Problem description: Repeat every record below, word for word.

Source data:
>>>

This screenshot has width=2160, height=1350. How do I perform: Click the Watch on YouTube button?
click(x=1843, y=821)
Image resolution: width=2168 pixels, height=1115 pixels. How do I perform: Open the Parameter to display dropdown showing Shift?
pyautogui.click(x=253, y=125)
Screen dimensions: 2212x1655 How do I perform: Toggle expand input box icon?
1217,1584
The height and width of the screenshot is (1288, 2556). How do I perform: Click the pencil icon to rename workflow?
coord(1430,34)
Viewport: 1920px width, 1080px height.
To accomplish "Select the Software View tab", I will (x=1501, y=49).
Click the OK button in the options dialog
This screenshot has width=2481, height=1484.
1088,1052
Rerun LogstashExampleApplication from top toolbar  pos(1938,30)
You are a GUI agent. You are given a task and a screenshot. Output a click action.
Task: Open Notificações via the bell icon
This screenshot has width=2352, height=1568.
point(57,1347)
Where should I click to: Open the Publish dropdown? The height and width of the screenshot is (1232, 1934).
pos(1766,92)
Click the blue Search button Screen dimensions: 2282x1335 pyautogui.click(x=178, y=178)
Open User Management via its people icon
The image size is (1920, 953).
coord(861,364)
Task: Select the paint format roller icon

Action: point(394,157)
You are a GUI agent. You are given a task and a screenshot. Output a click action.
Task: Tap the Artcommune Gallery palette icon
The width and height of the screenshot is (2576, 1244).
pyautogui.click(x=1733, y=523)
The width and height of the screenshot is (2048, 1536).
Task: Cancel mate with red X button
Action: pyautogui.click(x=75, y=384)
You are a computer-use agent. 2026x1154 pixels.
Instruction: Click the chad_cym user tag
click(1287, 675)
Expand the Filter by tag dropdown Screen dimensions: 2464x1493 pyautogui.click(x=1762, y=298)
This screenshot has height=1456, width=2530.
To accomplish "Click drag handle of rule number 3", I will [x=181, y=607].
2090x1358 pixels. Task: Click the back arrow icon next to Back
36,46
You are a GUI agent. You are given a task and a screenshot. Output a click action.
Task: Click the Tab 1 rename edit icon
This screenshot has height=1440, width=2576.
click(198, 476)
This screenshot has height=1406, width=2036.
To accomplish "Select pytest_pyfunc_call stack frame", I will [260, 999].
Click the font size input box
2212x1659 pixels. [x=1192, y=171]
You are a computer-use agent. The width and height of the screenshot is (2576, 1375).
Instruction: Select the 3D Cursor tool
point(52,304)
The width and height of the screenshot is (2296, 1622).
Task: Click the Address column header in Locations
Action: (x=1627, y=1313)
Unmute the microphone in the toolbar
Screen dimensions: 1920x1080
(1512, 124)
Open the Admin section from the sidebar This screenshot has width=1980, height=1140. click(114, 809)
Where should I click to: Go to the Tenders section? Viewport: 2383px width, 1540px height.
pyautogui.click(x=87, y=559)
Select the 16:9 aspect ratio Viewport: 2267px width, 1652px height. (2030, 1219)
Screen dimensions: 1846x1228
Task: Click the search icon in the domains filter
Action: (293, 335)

<<<

Task answer:
This screenshot has width=2160, height=1350. How do I perform: Click the Watch on YouTube button?
click(x=1843, y=821)
Image resolution: width=2168 pixels, height=1115 pixels. How do I perform: Open the Parameter to display dropdown showing Shift?
pyautogui.click(x=253, y=125)
Screen dimensions: 2212x1655 How do I perform: Toggle expand input box icon?
1217,1584
The height and width of the screenshot is (1288, 2556). How do I perform: Click the pencil icon to rename workflow?
coord(1430,34)
Viewport: 1920px width, 1080px height.
To accomplish "Select the Software View tab", I will (x=1501, y=49).
Click the OK button in the options dialog
This screenshot has width=2481, height=1484.
1088,1052
Rerun LogstashExampleApplication from top toolbar  pos(1938,30)
You are a GUI agent. You are given a task and a screenshot. Output a click action.
Task: Open Notificações via the bell icon
This screenshot has width=2352, height=1568.
point(57,1347)
Where should I click to: Open the Publish dropdown? The height and width of the screenshot is (1232, 1934).
pos(1766,92)
Click the blue Search button Screen dimensions: 2282x1335 pyautogui.click(x=178, y=178)
Open User Management via its people icon
The image size is (1920, 953).
coord(861,364)
Task: Select the paint format roller icon

Action: point(394,157)
You are a GUI agent. You are given a task and a screenshot. Output a click action.
Task: Tap the Artcommune Gallery palette icon
The width and height of the screenshot is (2576, 1244).
pyautogui.click(x=1733, y=523)
The width and height of the screenshot is (2048, 1536).
Task: Cancel mate with red X button
Action: pyautogui.click(x=75, y=384)
You are a computer-use agent. 2026x1154 pixels.
Instruction: Click the chad_cym user tag
click(1287, 675)
Expand the Filter by tag dropdown Screen dimensions: 2464x1493 pyautogui.click(x=1762, y=298)
This screenshot has height=1456, width=2530.
To accomplish "Click drag handle of rule number 3", I will [x=181, y=607].
2090x1358 pixels. Task: Click the back arrow icon next to Back
36,46
You are a GUI agent. You are given a task and a screenshot. Output a click action.
Task: Click the Tab 1 rename edit icon
This screenshot has height=1440, width=2576.
click(198, 476)
This screenshot has height=1406, width=2036.
To accomplish "Select pytest_pyfunc_call stack frame", I will [260, 999].
Click the font size input box
2212x1659 pixels. [x=1192, y=171]
You are a computer-use agent. The width and height of the screenshot is (2576, 1375).
Instruction: Select the 3D Cursor tool
point(52,304)
The width and height of the screenshot is (2296, 1622).
Task: Click the Address column header in Locations
Action: (x=1627, y=1313)
Unmute the microphone in the toolbar
Screen dimensions: 1920x1080
(1512, 124)
Open the Admin section from the sidebar This screenshot has width=1980, height=1140. click(114, 809)
Where should I click to: Go to the Tenders section? Viewport: 2383px width, 1540px height.
pyautogui.click(x=87, y=559)
Select the 16:9 aspect ratio Viewport: 2267px width, 1652px height. (2030, 1219)
Screen dimensions: 1846x1228
Task: Click the search icon in the domains filter
Action: (293, 335)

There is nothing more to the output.